Supported Datasets
==================
Each row below lists the modalities the dataset processor currently emits
into the unified format. ``✓`` means the modality is wired end-to-end
through preprocessing and the on-disk ``TransformedFrameData`` schema;
``—`` means the dataset doesn't ship that modality (and it's surfaced as
the corresponding default value via
:class:`~standard_e2e.dataset_utils.modality_defaults.ModalityDefaults`).
.. list-table::
:header-rows: 1
:widths: 22 10 10 10 10 12 14
* - Dataset
- Cameras
- LiDAR
- HD map (BEV)
- 3D detections
- Driving command
- Preference trajectory
* - `Waymo Open E2E `__
- ✓ (8 ring cameras)
- —
- —
- —
- ✓
- ✓
* - `Waymo Open Perception `__
- ✓ (5 cameras)
- ✓ (top + side, ego frame)
- ✓
- ✓
- —
- —
* - `Argoverse 2 Sensor `__
- ✓ (7 ring cameras)
- ✓ (merged sweep, ego frame)
- ✓
- ✓
- —
- —
* - `Argoverse 2 Lidar `__
- —
- ✓ (merged sweep, ego frame)
- ✓
- —
- —
- —
* - `NAVSIM `__ (OpenScene-v1.1)
- ✓ (8 cameras: front/left×3/right×3/rear)

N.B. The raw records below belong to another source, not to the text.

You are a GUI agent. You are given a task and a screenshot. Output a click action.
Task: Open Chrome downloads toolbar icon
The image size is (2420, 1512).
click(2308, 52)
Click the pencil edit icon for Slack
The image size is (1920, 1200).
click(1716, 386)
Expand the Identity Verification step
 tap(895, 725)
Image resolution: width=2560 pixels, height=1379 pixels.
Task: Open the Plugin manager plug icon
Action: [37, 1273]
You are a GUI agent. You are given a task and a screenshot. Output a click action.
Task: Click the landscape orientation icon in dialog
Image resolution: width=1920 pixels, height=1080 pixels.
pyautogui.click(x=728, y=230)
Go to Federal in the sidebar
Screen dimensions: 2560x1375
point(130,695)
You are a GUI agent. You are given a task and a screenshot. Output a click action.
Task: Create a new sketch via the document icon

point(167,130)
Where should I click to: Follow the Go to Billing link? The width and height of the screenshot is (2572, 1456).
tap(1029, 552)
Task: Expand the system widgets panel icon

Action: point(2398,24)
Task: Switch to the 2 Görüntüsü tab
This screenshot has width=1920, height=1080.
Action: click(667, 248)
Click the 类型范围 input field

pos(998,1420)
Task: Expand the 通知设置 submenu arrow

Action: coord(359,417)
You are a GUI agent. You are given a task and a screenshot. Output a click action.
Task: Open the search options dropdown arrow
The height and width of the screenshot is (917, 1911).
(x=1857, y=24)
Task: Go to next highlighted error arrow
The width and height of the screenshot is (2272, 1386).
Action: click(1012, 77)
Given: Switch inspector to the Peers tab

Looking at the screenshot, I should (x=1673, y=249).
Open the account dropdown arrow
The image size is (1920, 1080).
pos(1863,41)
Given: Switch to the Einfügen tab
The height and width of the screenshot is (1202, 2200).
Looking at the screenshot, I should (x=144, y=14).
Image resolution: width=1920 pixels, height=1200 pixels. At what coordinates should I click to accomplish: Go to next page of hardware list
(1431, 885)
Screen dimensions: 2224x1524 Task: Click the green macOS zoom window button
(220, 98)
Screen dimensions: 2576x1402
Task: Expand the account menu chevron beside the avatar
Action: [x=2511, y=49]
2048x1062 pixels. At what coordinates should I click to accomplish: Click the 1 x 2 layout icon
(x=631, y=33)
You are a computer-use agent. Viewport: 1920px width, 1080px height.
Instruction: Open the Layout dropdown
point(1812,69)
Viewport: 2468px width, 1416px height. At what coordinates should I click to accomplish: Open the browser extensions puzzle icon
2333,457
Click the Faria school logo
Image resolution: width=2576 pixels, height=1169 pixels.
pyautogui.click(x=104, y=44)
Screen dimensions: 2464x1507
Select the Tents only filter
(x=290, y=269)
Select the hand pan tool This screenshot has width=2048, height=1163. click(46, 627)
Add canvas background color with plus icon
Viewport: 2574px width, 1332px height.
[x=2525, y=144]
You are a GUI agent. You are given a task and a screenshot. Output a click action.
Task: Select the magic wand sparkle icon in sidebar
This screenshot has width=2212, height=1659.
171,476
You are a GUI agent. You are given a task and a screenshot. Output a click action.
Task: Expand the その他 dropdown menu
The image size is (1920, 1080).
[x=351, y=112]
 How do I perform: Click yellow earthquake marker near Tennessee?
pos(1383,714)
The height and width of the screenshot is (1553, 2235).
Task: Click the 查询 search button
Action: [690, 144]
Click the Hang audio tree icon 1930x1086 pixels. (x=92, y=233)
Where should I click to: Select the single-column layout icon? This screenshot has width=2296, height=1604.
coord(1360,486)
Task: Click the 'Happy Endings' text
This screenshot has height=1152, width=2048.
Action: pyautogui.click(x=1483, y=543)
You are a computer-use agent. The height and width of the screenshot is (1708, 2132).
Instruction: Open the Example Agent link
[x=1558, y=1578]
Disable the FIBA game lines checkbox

- ✓ (merged sweep, ego frame)
- ✓ (via nuPlan ``map.gpkg`` → unified taxonomy; lane boundaries
carry no paint info, since nuPlan doesn't store paint type)
- ✓
- ✓ (4-class one-hot → :class:`~standard_e2e.enums.Intent`)
- —
* - `WayveScenes101 `__
- ✓ (5 fisheye: forward + side arc)
- ✓ (COLMAP SfM, ego frame) [#wayve_lidar]_
- —
- —
- —
- —
* - `comma2k19 `__
- ✓ (1 forward: comma EON, 1164×874 pinhole) [#comma2k19]_
- —
- —
- —
- —
- —
All datasets also emit the ego **past/future trajectory** (from each
dataset's poses, via the segment-context aggregator) regardless of the
columns above.
.. note::
**comma2k19 is high-volume** — 20 Hz × ~2000 one-minute segments ≈ 2.4 M
frames (~2 TB at the native 1164×874 resolution). Two converter knobs bound
the output size and processing time: ``--frame_stride N`` keeps **every
N-th frame** (``1`` = full 20 Hz; e.g. ``--frame_stride 4`` ≈ 5 Hz), and
the ``cameras_identity_adapter``'s ``max_size`` param **downscales** each
frame so its longest side is at most that many px (intrinsics scaled to
match).
.. [#wayve_lidar] WayveScenes101 ships **no sensor lidar**. Its ``lidar_pc``
is populated from the per-scene **COLMAP SfM** point cloud: filtered
(reprojection error ≤ 6, track length ≥ 2), converted OpenCV→FLU, then
transformed into each frame's ego (FLU, x-forward/y-left/z-up) frame with
the *world→ego* pose and range-clipped (50 m) so it flows through the
standard lidar adapters. It is photogrammetric (sparse, up-to-scale), not
a sensor measurement. The ego, cameras and lidar share one FLU frame, so
a frame's cloud lifted by ``aux_data["pose_matrix"]`` reproduces the
source SfM cloud exactly.
.. [#comma2k19] comma2k19 ships a **single forward-facing** 20 Hz camera
(comma EON, 1164×874, treated as a pinhole; identity extrinsics, since the
dataset pose *is* the camera pose) plus a fused GNSS/IMU ego pose and CAN
telemetry — no lidar, HD map, 3D boxes, or driving command. The ego pose is
derived from the ECEF ``global_pose`` into a per-segment local FLU frame
(x-forward/y-left/z-up), so ``global_position`` X/Y/Z/heading are
segment-relative; ``global_position`` additionally carries the ego
**speed** (:attr:`~standard_e2e.enums.TrajectoryComponent.SPEED`) from the
ECEF velocity. Segments must be extracted from the distributed
``Chunk_*.zip`` archives first (as with WayveScenes101); each ``video.hevc``
is then decoded forward-only, since HEVC random seek is unreliable. Native
rate is 20 Hz — use ``--frame_stride`` to subsample.
How datasets are added
----------------------
See `Adding New Datasets Guide
`_
for the full processor → adapter → aggregator pipeline a new dataset has
to plug into.